Records for locating displayed items
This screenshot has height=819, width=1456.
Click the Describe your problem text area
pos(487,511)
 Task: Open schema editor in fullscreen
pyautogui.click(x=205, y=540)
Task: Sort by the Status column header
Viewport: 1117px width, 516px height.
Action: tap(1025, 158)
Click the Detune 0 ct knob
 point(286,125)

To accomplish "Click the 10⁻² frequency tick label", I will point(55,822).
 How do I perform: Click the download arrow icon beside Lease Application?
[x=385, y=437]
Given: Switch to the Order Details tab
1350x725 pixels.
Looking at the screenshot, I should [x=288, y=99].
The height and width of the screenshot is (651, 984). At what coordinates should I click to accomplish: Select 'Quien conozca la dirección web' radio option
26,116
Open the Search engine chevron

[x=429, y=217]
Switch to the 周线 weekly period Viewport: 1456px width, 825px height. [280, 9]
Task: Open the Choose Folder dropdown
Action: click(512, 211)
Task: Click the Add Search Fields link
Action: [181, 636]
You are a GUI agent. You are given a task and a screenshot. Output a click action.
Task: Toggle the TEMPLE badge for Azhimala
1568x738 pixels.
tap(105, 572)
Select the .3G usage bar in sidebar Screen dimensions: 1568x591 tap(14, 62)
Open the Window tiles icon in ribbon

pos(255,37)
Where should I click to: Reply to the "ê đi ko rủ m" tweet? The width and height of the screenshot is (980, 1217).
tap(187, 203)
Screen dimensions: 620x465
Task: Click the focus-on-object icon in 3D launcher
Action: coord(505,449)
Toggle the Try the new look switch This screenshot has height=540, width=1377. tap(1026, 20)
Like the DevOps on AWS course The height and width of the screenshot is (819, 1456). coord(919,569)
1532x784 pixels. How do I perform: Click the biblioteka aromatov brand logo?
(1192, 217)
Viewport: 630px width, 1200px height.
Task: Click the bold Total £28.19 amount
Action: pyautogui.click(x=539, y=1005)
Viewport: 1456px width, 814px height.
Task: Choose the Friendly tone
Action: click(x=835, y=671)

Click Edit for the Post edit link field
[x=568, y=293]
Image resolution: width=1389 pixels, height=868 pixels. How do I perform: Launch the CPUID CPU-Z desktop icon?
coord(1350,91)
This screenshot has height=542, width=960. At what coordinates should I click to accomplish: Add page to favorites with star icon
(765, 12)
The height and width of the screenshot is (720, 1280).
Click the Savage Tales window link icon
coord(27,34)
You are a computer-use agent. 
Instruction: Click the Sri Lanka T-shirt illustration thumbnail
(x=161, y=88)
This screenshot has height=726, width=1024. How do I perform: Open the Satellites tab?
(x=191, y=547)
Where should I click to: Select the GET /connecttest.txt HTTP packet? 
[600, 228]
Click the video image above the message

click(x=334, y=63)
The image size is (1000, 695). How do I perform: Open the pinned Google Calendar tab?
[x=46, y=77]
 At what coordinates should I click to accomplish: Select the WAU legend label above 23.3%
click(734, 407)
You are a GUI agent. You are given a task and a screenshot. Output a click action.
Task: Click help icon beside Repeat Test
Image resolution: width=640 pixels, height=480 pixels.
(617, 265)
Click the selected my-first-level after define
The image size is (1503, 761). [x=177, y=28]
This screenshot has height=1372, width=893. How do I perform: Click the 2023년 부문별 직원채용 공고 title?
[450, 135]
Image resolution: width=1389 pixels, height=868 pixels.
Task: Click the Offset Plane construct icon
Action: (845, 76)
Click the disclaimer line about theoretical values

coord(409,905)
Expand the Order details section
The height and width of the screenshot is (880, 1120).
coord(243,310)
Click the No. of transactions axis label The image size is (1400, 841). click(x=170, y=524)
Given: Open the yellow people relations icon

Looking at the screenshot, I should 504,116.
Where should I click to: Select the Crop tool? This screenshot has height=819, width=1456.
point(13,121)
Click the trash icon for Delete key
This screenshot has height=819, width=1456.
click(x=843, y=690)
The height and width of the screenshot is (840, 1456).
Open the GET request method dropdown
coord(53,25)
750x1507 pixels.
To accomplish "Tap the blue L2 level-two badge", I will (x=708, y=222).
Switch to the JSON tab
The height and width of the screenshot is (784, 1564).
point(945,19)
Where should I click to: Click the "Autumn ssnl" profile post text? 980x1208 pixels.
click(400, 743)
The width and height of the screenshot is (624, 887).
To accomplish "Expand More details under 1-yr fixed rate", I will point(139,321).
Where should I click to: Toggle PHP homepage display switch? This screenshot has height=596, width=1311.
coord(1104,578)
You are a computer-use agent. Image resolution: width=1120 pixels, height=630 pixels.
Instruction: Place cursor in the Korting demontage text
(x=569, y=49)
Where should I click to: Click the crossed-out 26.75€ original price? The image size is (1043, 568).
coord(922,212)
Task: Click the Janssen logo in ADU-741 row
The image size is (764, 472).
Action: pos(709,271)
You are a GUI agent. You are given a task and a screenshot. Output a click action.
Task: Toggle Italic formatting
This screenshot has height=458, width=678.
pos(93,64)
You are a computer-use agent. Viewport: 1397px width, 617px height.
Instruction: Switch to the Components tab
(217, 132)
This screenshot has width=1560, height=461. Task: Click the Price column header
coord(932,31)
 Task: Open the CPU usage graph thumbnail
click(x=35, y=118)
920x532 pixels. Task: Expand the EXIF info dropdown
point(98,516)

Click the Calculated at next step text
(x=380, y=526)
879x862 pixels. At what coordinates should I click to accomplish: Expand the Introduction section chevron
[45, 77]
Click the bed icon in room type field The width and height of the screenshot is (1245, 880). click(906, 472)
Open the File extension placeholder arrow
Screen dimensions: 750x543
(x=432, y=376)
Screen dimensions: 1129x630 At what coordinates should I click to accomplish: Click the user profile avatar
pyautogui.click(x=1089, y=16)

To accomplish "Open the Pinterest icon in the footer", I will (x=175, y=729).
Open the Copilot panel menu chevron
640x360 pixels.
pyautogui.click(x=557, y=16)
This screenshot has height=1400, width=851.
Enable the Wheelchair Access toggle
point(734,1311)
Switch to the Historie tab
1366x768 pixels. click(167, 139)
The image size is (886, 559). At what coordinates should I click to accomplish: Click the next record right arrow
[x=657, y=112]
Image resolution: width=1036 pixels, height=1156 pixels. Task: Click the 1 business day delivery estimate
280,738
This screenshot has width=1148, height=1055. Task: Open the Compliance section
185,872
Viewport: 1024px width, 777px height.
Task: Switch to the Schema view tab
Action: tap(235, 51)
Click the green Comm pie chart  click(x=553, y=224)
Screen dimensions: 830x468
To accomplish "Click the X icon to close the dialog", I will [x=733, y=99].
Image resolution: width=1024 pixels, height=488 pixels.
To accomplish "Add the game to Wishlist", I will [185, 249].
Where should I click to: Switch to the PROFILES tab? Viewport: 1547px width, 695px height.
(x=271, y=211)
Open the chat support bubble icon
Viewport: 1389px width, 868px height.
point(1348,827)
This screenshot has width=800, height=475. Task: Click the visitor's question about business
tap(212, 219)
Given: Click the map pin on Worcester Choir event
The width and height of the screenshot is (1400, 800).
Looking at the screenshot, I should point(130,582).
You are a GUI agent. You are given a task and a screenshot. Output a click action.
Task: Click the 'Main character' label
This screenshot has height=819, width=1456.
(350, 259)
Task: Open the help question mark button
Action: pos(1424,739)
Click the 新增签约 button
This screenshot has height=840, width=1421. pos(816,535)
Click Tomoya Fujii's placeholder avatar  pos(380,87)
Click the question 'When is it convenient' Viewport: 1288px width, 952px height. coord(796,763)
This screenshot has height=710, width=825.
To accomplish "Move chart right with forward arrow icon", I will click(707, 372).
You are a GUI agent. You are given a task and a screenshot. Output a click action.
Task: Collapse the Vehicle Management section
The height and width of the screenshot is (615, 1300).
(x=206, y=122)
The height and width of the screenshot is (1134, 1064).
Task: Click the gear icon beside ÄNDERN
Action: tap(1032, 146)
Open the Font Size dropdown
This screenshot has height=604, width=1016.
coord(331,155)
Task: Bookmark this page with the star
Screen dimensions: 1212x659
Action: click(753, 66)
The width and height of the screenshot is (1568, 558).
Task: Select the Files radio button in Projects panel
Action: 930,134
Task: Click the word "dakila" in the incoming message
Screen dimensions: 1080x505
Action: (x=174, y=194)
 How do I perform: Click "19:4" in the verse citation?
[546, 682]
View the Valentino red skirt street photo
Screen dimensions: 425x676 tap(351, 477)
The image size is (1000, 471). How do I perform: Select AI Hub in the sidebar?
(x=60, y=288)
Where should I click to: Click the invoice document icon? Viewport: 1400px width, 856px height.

# TASK DESCRIPTION
Convert the part of the listing that opens with the line containing "Image resolution: width=1036" and closes with the line containing "Click the green" into a numbered list, including both of those lines and omitting any blank lines.

# REPLY TO THE EXERCISE
1. Image resolution: width=1036 pixels, height=1156 pixels. Task: Click the 1 business day delivery estimate
2. 280,738
3. This screenshot has width=1148, height=1055. Task: Open the Compliance section
4. 185,872
5. Viewport: 1024px width, 777px height.
6. Task: Switch to the Schema view tab
7. Action: tap(235, 51)
8. Click the green Comm pie chart  click(x=553, y=224)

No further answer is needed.